The yen exhibited a 0.07% weakening against the greenback, with an exchange rate of 149.43 yen per dollar. The dollar index, measuring the dollar against a basket of major currencies, rose by 0.038%, while the euro posted a 0.09% increase to reach $1.0568.
Sterling was last traded at $1.22, reflecting a marginal 0.02% increase, following data indicating that Britain's economic performance since the onset of the COVID-19 pandemic was stronger than previously estimated.
The initial week of October marks the commencement of the fourth quarter, featuring two significant central bank meetings and numerous noteworthy economic events. It's important to note that mainland China's stock markets will remain closed throughout the week in observance of the National Day holiday, with Hong Kong following suit but only on Monday.
To begin, the United States is set to unveil a highly anticipated employment report for September on Friday. Economists anticipate an addition of 163,000 jobs to the economy last month, which represents a slight deceleration from the 187,000 jobs added in August. A reading that surpasses expectations could reinforce the Federal Reserve's commitment to keeping interest rates higher for a longer duration, potentially exerting downward pressure on the financial markets.
Leading up to Friday's report, we will see the release of the JOLTS jobs report for August on Tuesday. This will be followed by the ADP National Employment report, which provides an update on private sector hiring and is expected to indicate a moderation in job growth.
Additionally, on Monday, the Institute for Supply Management will publish its September manufacturing Purchasing Managers' Index (PMI), which is anticipated to remain in contraction territory for the eleventh consecutive month. The ISM services PMI, scheduled for release on Wednesday, is expected to show slightly slower growth.
The fourth quarter is commencing after a lackluster performance in the third quarter for stock markets. During the quarter, the S&P 500 declined by approximately 3.6%, the Dow by 2.6%, and the Nasdaq by 4.1%. In September alone, the S&P 500 dropped by 4.9%, the Dow fell by 3.5%, and the Nasdaq declined by 5.8%.
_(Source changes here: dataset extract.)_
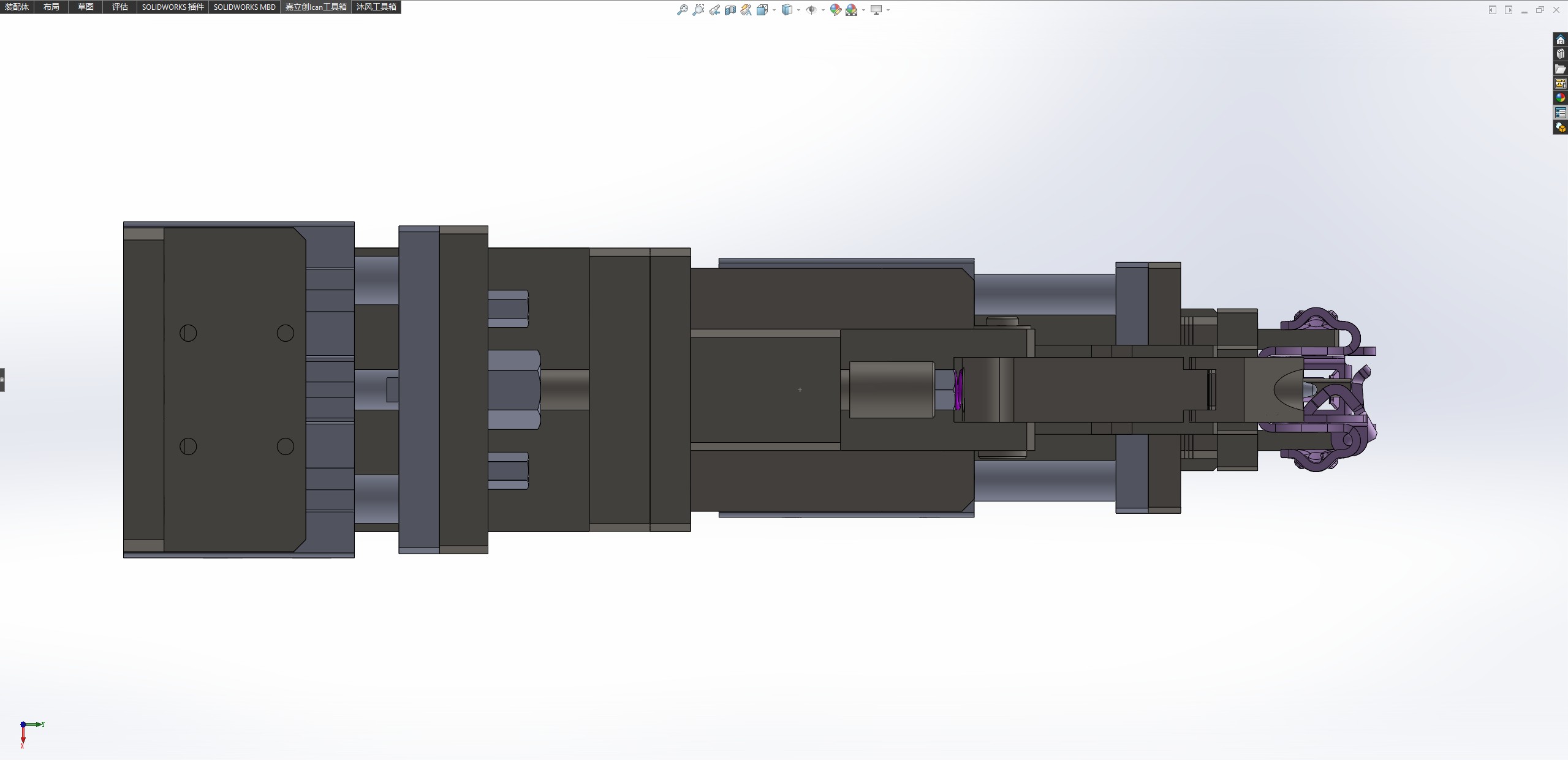Toggle the Custom Properties pane
Screen dimensions: 1568x760
[1560, 113]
Heightened bond yields are unsettling stock markets, with concerns arising about the lofty valuations of mega-cap companies such as Apple (NASDAQ: AAPL), Microsoft (NASDAQ: MSFT), Alphabet (NASDAQ: GOOGL), and Amazon (NASDAQ: AMZN) possibly becoming a vulnerability. Stocks of tech and growth-oriented firms, which often rely on robust future profit growth projections, tend to suffer more when bond yields rise, as their expected earnings are discounted more severely.
Nonetheless, the fourth quarter will bring another earnings season. While the AI sector's performance remains crucial, lingering questions persist regarding the extent of its contribution to overall profits.
On Tuesday, the Reserve Bank of Australia will convene its first meeting with new governor Michele Bullock, who is the first woman to lead the bank. Investors will be closely monitoring any hints regarding the RBA's stance on interest rate hikes, especially in light of recent signs of persistent inflationary pressures in the service sector. The consensus, however, leans towards a pause in rate adjustments.
Meanwhile, on Wednesday, the Reserve Bank of New Zealand is scheduled to conduct its latest policy meeting. Despite the RBNZ's hawkish position, market observers do not anticipate a rate hike at this meeting. Instead, the focus will be on any indications from officials about a possible move in November.